Canadian comfort food chain Tim Hortons just witnessed its strongest ever single-quarter growth in the Chinese market.

According to the company’s Q3 financial report released last week, Tims China achieved 436 million RMB (55.8 million USD) in revenue in Q3, a year-on-year jump of 42.7%. Its Q1-Q3 growth was equally impressive, reaching 1.19 billion RMB (166 million USD) and a year-on-year growth rate of 66.9%.

Taking its cues from Luckin (now China’s biggest coffee chain), Tims China has upped its convenience this year with smaller, hole-in-the-wall “Tims Go” outlets. Since 2021, Tims has also inked multiple local collaborations, including teaming up with Tencent to open up esports cafés in Shanghai and Shenzhen.

Tims China started business in China in 2019, operating as a joint venture between the Canadian multi-national fast food holding capital Restaurant Brands International (RBI) and the private equity firm Cartesian Capital Group.

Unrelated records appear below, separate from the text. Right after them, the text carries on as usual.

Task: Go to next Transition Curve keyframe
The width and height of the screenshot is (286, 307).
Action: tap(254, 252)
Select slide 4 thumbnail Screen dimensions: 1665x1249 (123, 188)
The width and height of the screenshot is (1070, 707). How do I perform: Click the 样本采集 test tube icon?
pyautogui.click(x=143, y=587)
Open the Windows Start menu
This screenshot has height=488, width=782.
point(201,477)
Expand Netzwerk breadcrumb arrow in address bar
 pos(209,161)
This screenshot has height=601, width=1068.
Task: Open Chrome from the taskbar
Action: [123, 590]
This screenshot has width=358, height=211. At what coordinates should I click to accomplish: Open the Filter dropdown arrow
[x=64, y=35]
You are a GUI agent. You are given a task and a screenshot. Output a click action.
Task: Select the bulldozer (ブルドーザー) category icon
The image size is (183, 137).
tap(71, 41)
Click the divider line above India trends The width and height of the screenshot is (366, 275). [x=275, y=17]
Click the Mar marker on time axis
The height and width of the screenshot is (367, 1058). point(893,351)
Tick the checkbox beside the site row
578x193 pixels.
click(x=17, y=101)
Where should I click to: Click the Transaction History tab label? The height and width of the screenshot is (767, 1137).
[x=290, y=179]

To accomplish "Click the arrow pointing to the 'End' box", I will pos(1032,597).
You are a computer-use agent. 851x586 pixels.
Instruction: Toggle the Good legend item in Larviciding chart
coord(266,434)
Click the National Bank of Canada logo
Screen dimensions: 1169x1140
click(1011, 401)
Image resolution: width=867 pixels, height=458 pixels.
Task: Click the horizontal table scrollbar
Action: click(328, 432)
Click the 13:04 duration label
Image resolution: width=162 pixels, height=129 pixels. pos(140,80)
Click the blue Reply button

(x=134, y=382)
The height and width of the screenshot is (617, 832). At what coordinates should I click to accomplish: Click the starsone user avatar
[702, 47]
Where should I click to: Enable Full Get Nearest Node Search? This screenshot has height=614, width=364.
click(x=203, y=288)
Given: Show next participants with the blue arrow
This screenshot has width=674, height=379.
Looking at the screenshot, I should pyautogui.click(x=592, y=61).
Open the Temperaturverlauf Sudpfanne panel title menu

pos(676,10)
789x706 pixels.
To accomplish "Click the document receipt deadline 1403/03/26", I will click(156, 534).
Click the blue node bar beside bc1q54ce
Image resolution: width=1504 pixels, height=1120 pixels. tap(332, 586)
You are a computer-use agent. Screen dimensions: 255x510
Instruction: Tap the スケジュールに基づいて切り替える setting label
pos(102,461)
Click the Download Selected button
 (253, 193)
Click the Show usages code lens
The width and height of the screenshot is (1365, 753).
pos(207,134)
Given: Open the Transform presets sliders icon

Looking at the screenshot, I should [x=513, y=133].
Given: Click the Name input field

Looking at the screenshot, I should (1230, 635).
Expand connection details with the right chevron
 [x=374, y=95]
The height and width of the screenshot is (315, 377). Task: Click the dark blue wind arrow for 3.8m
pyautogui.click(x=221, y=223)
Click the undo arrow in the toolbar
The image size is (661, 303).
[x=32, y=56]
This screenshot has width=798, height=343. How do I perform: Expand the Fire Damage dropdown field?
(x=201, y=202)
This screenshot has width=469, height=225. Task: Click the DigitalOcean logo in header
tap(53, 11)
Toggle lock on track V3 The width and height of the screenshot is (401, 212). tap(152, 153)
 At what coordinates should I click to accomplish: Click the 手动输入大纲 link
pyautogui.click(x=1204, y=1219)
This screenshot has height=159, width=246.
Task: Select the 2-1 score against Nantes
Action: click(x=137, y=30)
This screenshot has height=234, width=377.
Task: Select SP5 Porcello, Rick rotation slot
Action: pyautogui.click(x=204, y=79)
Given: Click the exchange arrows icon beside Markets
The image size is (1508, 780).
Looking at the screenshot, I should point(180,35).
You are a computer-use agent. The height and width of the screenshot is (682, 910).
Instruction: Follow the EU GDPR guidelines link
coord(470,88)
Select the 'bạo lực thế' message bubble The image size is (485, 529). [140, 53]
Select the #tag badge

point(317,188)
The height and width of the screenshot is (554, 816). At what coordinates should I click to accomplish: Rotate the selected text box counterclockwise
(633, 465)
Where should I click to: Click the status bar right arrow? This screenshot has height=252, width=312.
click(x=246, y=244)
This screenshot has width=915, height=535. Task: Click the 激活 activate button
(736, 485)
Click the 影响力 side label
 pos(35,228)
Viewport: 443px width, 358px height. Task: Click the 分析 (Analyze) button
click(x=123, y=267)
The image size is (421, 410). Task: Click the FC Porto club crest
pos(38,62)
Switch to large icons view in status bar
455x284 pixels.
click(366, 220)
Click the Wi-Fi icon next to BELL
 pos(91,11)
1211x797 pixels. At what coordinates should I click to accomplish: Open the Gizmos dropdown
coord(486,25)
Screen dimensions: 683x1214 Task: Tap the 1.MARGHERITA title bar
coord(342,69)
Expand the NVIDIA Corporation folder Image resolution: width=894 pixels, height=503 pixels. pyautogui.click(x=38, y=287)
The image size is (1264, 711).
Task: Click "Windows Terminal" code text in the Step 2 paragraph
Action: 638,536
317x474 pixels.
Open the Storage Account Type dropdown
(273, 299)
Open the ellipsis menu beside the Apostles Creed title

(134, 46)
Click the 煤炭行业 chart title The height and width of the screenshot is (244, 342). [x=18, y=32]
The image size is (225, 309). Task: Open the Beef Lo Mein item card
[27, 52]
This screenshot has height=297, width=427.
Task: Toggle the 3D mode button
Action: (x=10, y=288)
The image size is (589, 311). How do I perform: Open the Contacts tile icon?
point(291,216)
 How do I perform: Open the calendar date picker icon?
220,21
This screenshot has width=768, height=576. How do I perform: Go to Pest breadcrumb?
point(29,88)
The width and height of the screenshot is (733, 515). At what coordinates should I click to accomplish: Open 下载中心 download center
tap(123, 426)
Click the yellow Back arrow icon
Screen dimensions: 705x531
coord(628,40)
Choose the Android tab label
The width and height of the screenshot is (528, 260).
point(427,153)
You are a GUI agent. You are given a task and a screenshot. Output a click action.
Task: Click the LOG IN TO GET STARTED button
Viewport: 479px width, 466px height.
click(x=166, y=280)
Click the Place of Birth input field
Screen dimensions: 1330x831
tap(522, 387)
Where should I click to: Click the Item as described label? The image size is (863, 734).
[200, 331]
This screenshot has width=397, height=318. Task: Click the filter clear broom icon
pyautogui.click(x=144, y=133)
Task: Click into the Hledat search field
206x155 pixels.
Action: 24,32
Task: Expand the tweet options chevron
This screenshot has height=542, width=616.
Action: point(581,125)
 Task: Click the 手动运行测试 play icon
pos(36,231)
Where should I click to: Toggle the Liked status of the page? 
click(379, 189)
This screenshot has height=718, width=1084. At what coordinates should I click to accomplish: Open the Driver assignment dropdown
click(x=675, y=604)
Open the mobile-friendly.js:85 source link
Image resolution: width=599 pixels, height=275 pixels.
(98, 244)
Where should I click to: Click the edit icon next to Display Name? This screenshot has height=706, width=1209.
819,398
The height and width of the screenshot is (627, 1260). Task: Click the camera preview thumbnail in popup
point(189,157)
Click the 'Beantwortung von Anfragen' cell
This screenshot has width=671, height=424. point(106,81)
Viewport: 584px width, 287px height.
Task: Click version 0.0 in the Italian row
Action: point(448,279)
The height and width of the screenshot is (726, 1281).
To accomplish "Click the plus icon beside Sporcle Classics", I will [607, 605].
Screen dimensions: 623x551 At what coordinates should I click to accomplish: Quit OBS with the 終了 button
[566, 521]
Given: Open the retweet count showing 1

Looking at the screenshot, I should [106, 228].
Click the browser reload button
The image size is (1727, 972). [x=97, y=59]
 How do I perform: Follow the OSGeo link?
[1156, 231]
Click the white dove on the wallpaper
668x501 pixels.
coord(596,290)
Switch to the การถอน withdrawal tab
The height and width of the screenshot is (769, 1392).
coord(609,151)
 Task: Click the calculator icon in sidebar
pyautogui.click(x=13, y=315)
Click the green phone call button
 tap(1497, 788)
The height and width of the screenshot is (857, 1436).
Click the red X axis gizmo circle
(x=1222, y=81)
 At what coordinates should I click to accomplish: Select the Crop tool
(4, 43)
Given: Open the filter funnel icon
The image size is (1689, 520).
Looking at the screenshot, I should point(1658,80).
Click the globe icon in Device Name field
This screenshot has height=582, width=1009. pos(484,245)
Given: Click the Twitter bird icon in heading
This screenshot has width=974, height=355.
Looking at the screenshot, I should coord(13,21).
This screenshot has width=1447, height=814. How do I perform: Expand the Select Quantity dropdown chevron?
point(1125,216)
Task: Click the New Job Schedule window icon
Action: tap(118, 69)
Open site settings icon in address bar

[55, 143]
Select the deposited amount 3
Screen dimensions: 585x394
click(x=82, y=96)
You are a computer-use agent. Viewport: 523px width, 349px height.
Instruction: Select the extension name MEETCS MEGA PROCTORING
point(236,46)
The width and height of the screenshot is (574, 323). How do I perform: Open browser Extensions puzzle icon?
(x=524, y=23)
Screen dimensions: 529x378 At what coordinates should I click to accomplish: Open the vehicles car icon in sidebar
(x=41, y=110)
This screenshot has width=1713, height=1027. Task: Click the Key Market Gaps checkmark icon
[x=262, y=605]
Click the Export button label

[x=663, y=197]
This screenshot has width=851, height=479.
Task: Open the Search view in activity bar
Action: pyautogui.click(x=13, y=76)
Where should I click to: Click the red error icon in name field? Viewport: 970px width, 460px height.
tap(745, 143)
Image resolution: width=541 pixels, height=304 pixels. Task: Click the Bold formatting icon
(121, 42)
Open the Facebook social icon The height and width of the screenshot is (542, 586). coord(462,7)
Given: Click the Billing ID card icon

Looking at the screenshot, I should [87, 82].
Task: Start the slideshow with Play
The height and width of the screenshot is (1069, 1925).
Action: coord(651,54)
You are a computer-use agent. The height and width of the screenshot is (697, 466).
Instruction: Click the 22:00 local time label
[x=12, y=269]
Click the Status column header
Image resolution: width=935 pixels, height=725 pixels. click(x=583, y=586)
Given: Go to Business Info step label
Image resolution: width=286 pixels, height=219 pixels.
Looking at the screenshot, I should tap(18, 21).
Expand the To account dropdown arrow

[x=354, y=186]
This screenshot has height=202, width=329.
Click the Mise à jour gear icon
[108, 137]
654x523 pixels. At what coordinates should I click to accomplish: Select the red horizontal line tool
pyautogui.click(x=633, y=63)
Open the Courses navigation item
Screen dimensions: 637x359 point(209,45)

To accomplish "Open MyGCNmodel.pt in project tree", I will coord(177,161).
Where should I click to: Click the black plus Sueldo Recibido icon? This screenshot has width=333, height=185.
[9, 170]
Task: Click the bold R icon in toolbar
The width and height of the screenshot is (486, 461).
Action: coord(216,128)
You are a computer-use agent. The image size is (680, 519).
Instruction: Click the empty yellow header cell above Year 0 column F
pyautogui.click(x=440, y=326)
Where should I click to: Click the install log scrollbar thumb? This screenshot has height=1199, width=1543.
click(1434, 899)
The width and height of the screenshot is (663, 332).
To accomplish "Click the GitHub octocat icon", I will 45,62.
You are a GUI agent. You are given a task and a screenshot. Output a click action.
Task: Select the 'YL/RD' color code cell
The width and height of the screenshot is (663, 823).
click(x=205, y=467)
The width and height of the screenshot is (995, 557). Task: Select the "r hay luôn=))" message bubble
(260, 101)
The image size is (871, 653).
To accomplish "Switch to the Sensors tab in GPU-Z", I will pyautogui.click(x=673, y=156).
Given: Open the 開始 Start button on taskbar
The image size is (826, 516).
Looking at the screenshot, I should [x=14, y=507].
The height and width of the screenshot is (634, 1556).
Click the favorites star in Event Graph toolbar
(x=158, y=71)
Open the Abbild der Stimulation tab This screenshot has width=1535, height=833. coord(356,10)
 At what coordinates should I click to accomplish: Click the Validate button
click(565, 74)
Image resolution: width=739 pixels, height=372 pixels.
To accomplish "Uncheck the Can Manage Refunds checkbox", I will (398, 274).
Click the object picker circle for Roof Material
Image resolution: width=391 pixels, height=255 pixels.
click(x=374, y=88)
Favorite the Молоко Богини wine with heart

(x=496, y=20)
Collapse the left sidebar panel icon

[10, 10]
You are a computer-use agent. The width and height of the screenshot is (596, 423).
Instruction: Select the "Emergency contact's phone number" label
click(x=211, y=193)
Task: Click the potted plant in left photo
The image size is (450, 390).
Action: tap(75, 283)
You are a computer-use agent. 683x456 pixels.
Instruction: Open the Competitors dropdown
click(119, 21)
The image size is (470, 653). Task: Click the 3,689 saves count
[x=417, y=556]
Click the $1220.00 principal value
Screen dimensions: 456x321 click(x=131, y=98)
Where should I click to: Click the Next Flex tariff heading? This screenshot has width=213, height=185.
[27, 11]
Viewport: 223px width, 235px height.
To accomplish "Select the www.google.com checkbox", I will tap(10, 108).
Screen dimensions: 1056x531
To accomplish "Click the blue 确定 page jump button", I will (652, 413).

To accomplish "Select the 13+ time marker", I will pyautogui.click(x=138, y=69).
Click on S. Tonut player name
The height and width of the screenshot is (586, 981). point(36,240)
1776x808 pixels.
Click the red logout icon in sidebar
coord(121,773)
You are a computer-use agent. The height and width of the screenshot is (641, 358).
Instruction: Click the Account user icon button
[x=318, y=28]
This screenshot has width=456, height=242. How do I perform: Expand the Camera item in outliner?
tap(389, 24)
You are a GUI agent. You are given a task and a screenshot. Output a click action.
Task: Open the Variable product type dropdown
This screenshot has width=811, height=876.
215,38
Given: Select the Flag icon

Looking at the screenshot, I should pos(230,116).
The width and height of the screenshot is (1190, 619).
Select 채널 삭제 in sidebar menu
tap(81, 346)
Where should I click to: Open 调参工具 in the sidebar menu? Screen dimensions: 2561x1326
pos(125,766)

Then in February this year, Tims China obtained the exclusive rights to distribute products and services within China under the Popeyes brand name. The merger came hot on the heels of the launch of the Canadian brand’s official Chinese-language name, Tianhao Coffee (literally “good day coffee”), which expresses the “atmosphere and spirit of Tims China”.

Before inking the agreement with Popeyes, Tims China had 600 stores in China, with plans to get that figure to 1,000 before the end of 2023. With over a month left to go, the company is still several hundred stores shy of that objective. There are currently 763 Tims coffee outlets across 56 cities and over 16 million registered Tims Rewards members.

The company is betting on lightspeed brick-and-mortar expansion in the market over the next few years, with the goal of 3,000 stores nationwide set for 2026. For context, Starbucks, which has been operating in China since 1999, is currently hovering around the 7,000 mark.

Following the merger, the first Popeyes store in China also opened its door in Shanghai this August, complete with a stage for jazz performances – a nod to the brand’s New Orleans roots. Popeyes’ entry into the Chinese market is back on an upward trajectory after all nine of its China outlets shut in quick succession between August 2022 and April 2023. Next, the brand is working on honing its fried chicken recipe by striking a careful balance between its world-famous Cajun flavour and localised touches for regional Chinese markets.

“This [Q3 financial result] is the market’s affirmation of the company’s business strategy,” says Tims China CEO Lu Yongchen.

“Amid fierce competition in the future market, Tims Tianhao China will continue to strengthen its brand competitiveness, improve product innovation and operational capabilities, and further enhance Tims China’s brand influence and profitability.”